● DIRECTIONS
**A.** Decide whether each statement agrees with the text on defence readiness. Answer yes or no for each, and quote the deciding words from the text: (i) the 1998 Defence Review regards an invasion of South Africa as fairly remote; (ii) the text says South Africa's resources are of great strategic importance compared with those elsewhere in the world; (iii) threats to the Prince Edward Islands are among the possible military threats listed.
**B.** Copy word for word the passage of the text on defence readiness from "The greatest danger" up to and including "invasion? Piracy? al-Qaeda?".

● SUPPLIED TEXT
_ _ _ _ _
“Readiness” is one of those terms that when used in defence circles is often a rod for the unwary back. At first glance it seems precise, its meaning easy to pin down; but, like the proverbial desert mirage, the closer one comes, the more ephemeral it becomes.
The greatest danger arises when people assume everyone else in the discussion is using the definition they subscribe to. This is a recipe for disaster. “Defence readiness”, in short, is a dangerous term that can mean all things to all people.
To have any meaning, “readiness” must be benchmarked. When discussing the readiness of the South African National Defence Force, one must first ask: “Ready for what?” A full scale invasion? Piracy? al-Qaeda?
In this the 1998 Defence Review provides some assistance. Much of that document is dated now, but like geopolitical realities, the threats facing South Africa remains generally constant, although the probabilities can change. Possible military threats identified were:
- Limited neutralising attack
- Maritime law enforcement
- Attacks on embassies, ships and aircraft
- Threats to the Prince Edward Islands
- Internal military threat to the constitutional order
Protecting South Africa’s neutrality in event of war elsewhere is, is perhaps surprisingly, not identified in the 1998 DR as task the SANDF had to prepare for, nor protecting the right of innocent passage through South Africa’s territorial seas. The DR defines “invasion” as a major attack aimed at occupying SA or part of it, replacing the government by force and conquering its people. “This contingency is considered to be fairly remote since South Africa has no present [in 1998] or foreseeable enemies. Further, a potential enemy does not stand to gain a major advantage from an invasion: Although South Africa is relatively rich in resources; these do not have sufficient strategic importance given the resources available in other parts of the world. The isolated geographic position of the Republic diminishes the possibility that it may be used by an external force as a springboard, base area or thoroughfare for military operations elsewhere. The only exception is the remote possibility of a world war where a belligerent has the capability to attack shipping on the Cape sea route.”
_ _ _ _ _
● MATERIAL
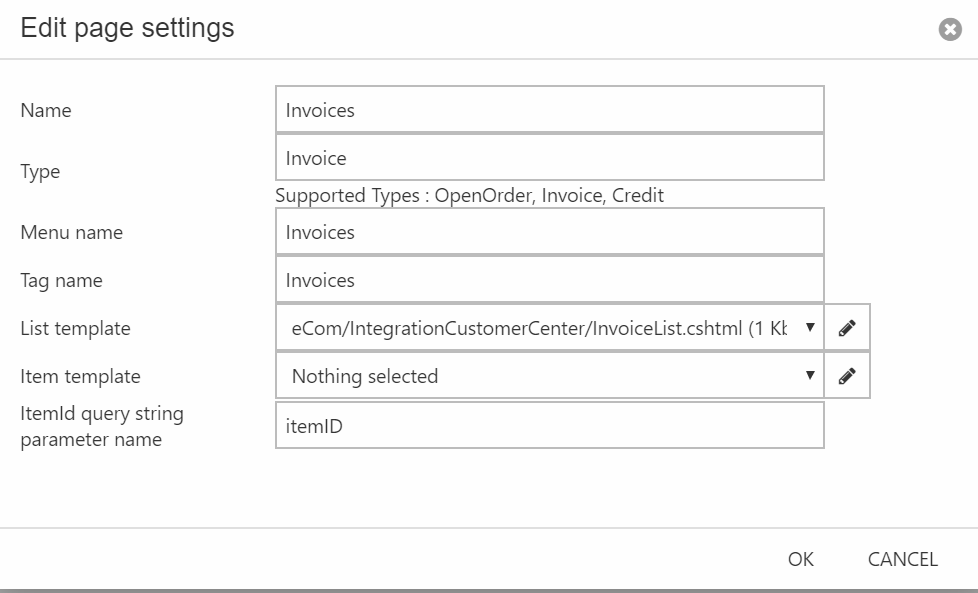The width and height of the screenshot is (978, 593).
Task: Close the Edit page settings dialog
Action: point(949,30)

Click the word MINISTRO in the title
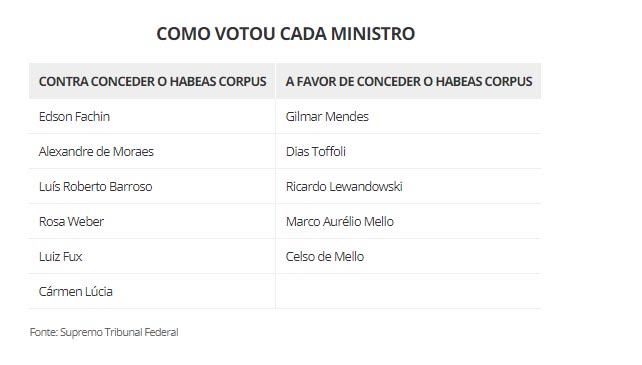coord(373,34)
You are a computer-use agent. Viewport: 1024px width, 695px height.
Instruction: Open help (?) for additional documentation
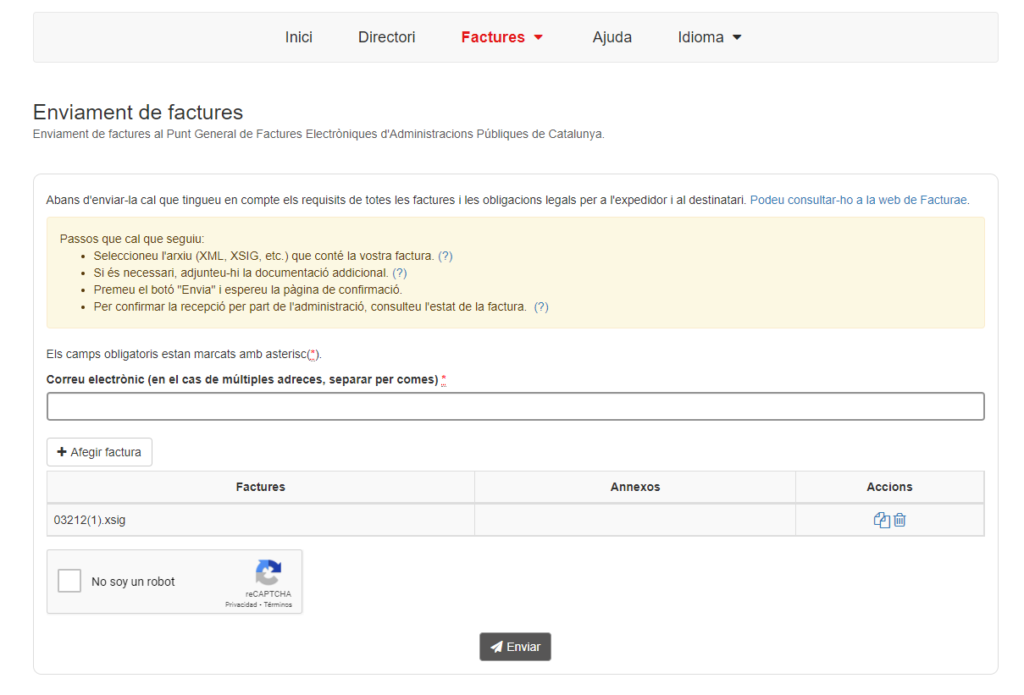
_ _ _ _ _
● RESULTS OF THE EXERCISE
**A.**
(i) Yes: "This contingency is considered to be fairly remote"
(ii) No: "these do not have sufficient strategic importance given the resources available in other parts of the world"
(iii) Yes: "Threats to the Prince Edward Islands"

**B.**
The greatest danger arises when people assume everyone else in the discussion is using the definition they subscribe to. This is a recipe for disaster. “Defence readiness”, in short, is a dangerous term that can mean all things to all people.
To have any meaning, “readiness” must be benchmarked. When discussing the readiness of the South African National Defence Force, one must first ask: “Ready for what?” A full scale invasion? Piracy? al-Qaeda?